FERC has not yet announced whether it will consider a new certificate based on whether the pipeline was needed in 2017, when it was initially approved, or based on current need — now that Spire has made changes to its system to make the pipeline more necessary.
“A Quagmire Of FERC’s Own Making”
In the short term, local officials and lawmakers are working to minimize the harm already caused by Spire’s actions, while federal regulators decide whether to reissue a certificate for the pipeline to continue to operate.
Some of Bush’s demands have already been met, such as FERC agreeing to conduct a new environmental assessment of the project. Bush called this step “a critical victory for our community” in a statement to us.
“In the short term, our focus is to ensure that not one person’s heating is shut off this winter as a result of this pipeline,” she said. “As we move forward, we will continue to work to end our reliance on fossil fuels that endanger the health and safety of communities like St. Louis.”

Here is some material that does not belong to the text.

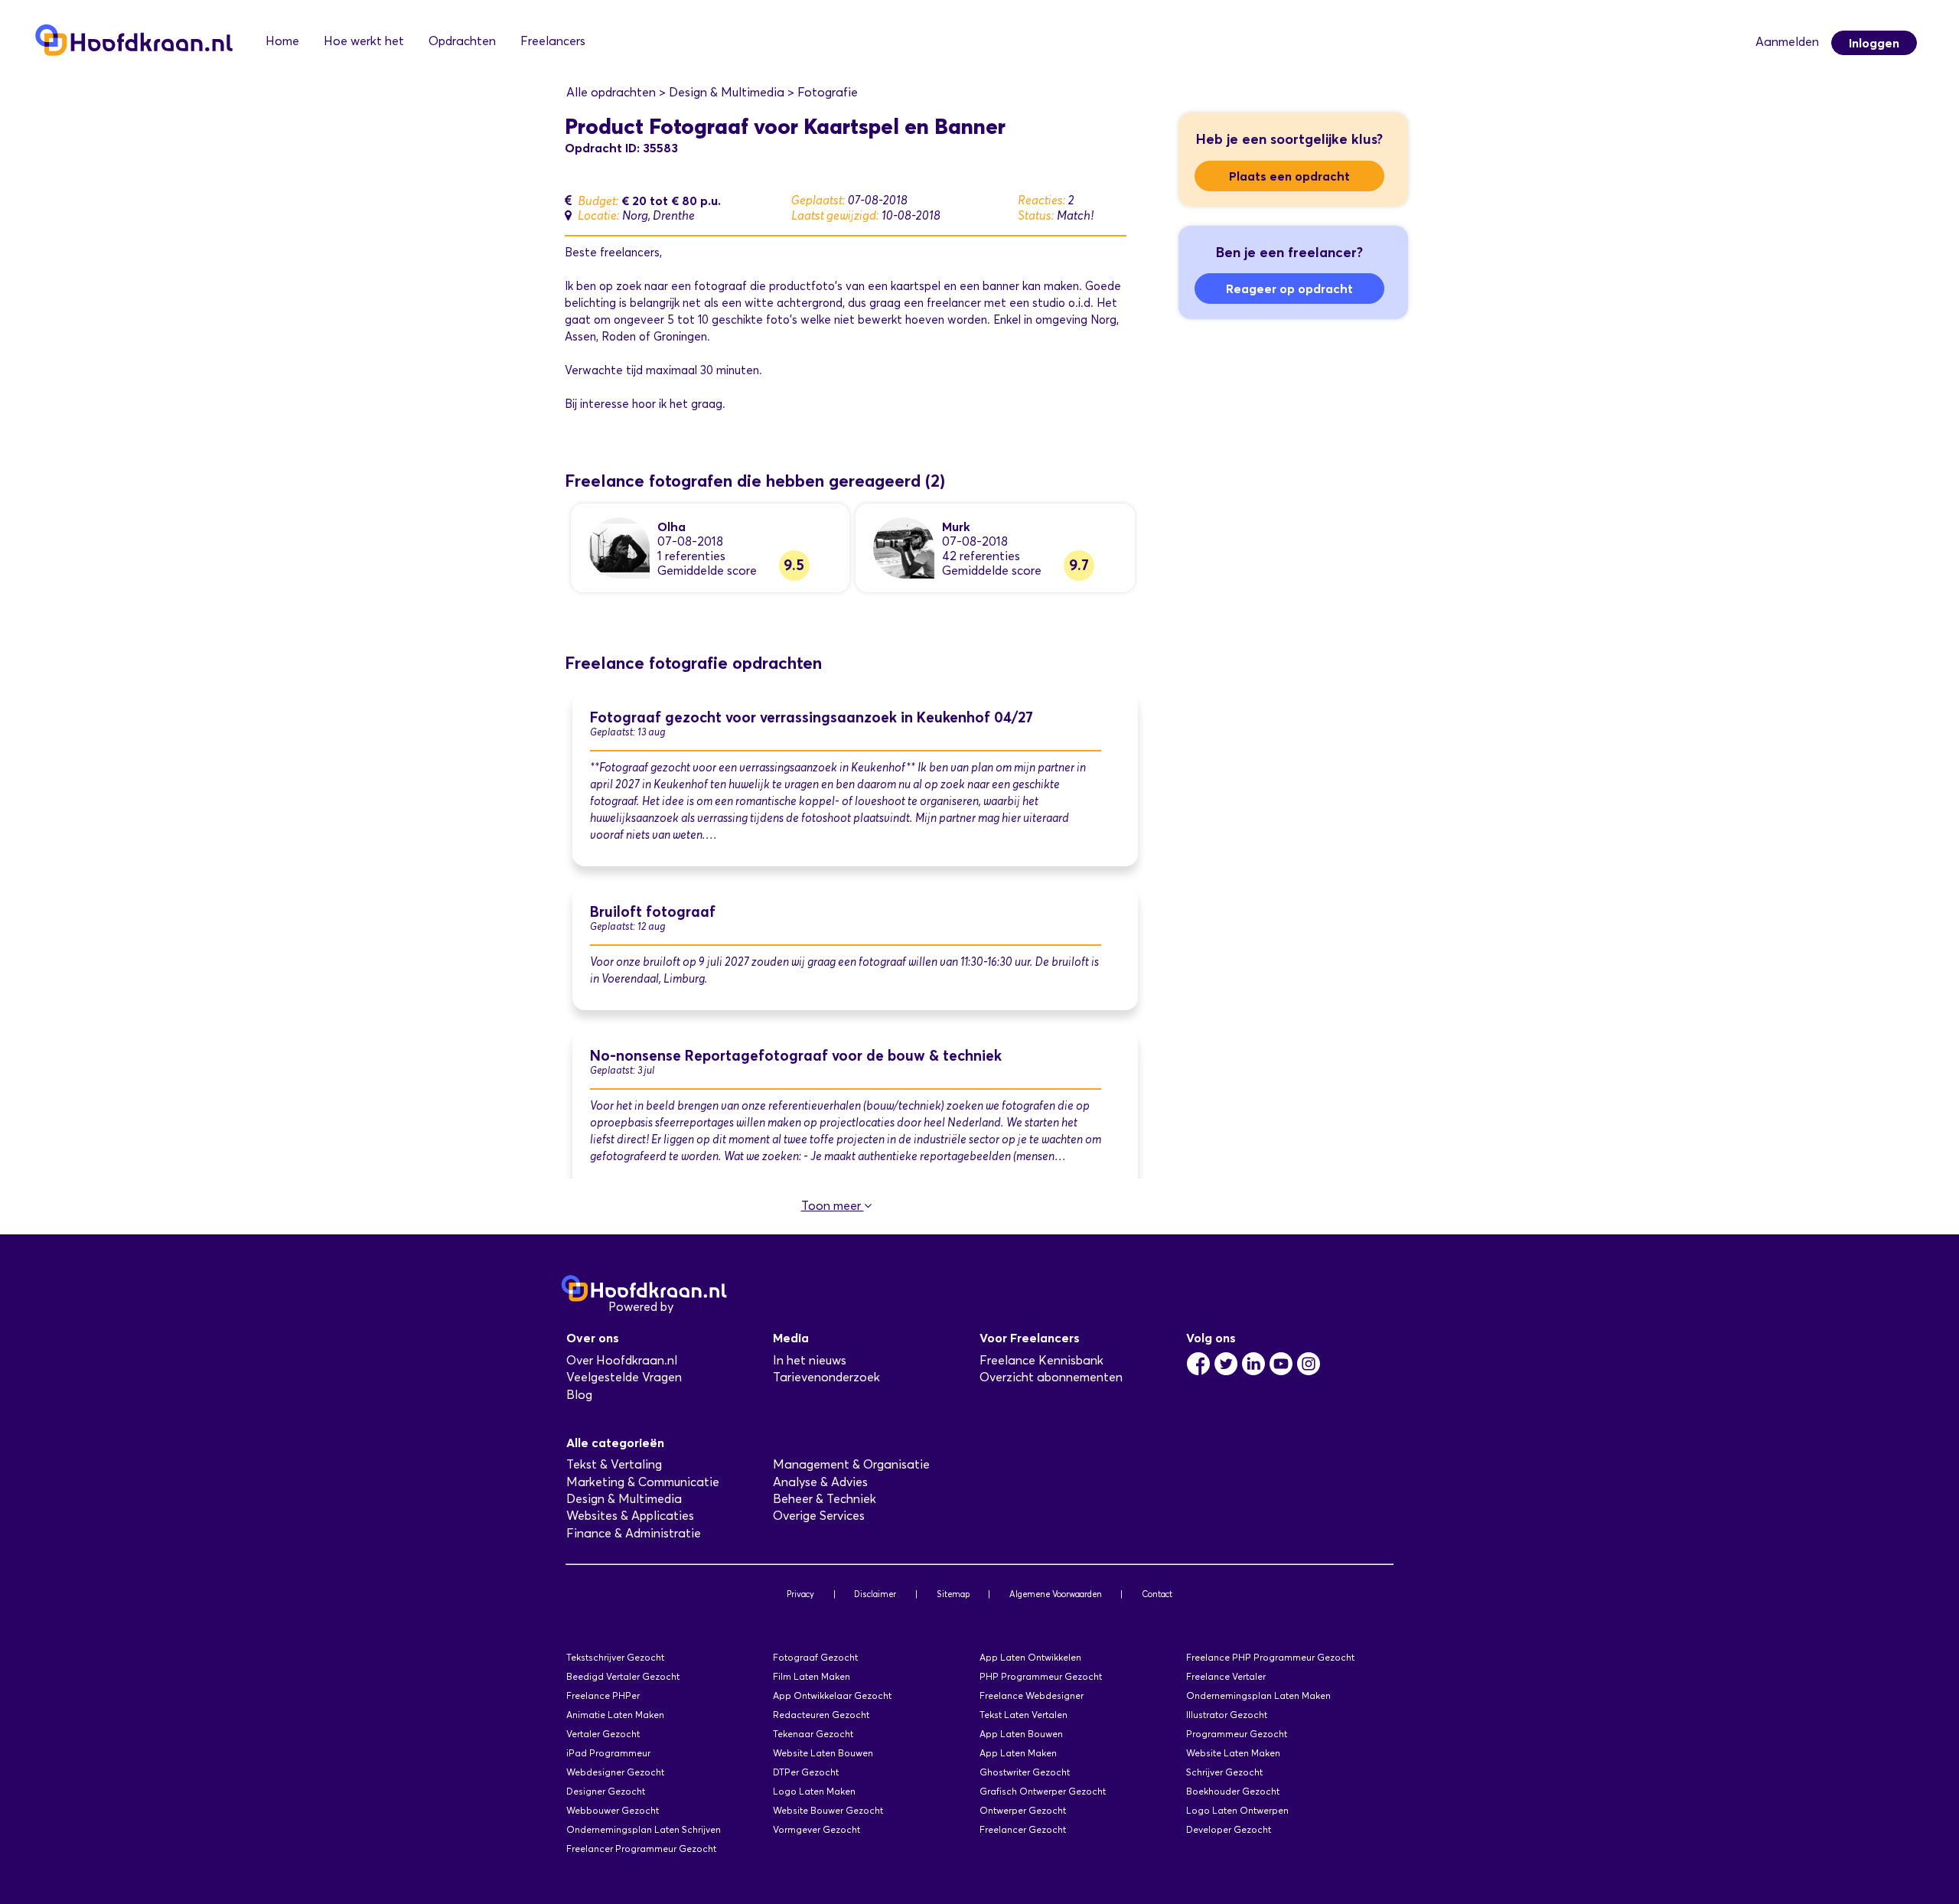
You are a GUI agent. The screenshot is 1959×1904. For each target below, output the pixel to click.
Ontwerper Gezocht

Spire, meanwhile, has aggressively lobbied to entrench natural gas interests. Last year, the company pushed a bill through the Missouri state legislature that prohibited localities from banning natural gas in new buildings and created a “renewable natural gas” program.
In the long term, environmental advocates and lawmakers say that the Spire case shows exactly why FERC’s pipeline approval process needs to be radically reformed.
“The Spire case is a unique situation of several failings of FERC policy collapsing on top of each other, to create a real quagmire of FERC’s own making,” said Giannetti.
One such failing, she said, was that “the landowners and challengers didn’t get their day in court to challenge this pipeline until well after it had already been built.” When FERC approves interstate pipelines like the Spire STL, it grants the pipeline company the right to go to court and seize private land along the route via eminent domain. In this case, while the pipeline was tied up in legal proceedings, FERC allowed construction and land acquisition to continue, so that by the time a court revoked its approval, the pipeline was already in the ground.
Now, landowners in Missouri and Illinois are filing lawsuits to have the pipeline permanently shut down and retrieve their land, even though some of it has been irreparably damaged.
Giannetti is part of a chorus of activists and politicians calling for FERC reform. Representative Jamie Raskin (D-MD), who chairs the House Oversight and Reform Committee, has used his position to conduct investigations into the use of eminent domain by natural gas pipeline companies.
Already, FERC chairman Glick has said that he wants the agency to consider the impacts of climate change when assessing new natural gas pipelines.
In the next few months, FERC is expected to publish an updated natural gas policy statement, the first such update since 1999. That policy document isn’t a regulation, but it is the “implementation guide for how FERC interprets its legal responsibilities,” explained Giannetti.
Even if the recent federal court ruling on Spire doesn’t serve as an important legal precedent, given the unique facts of the case, it may have sent a message to FERC on the need for reform.
“I think that decision will be held up by FERC as one of the reasons it needs to change its current approach to reviewing pipeline applications,” said Peskoe, the Harvard law professor.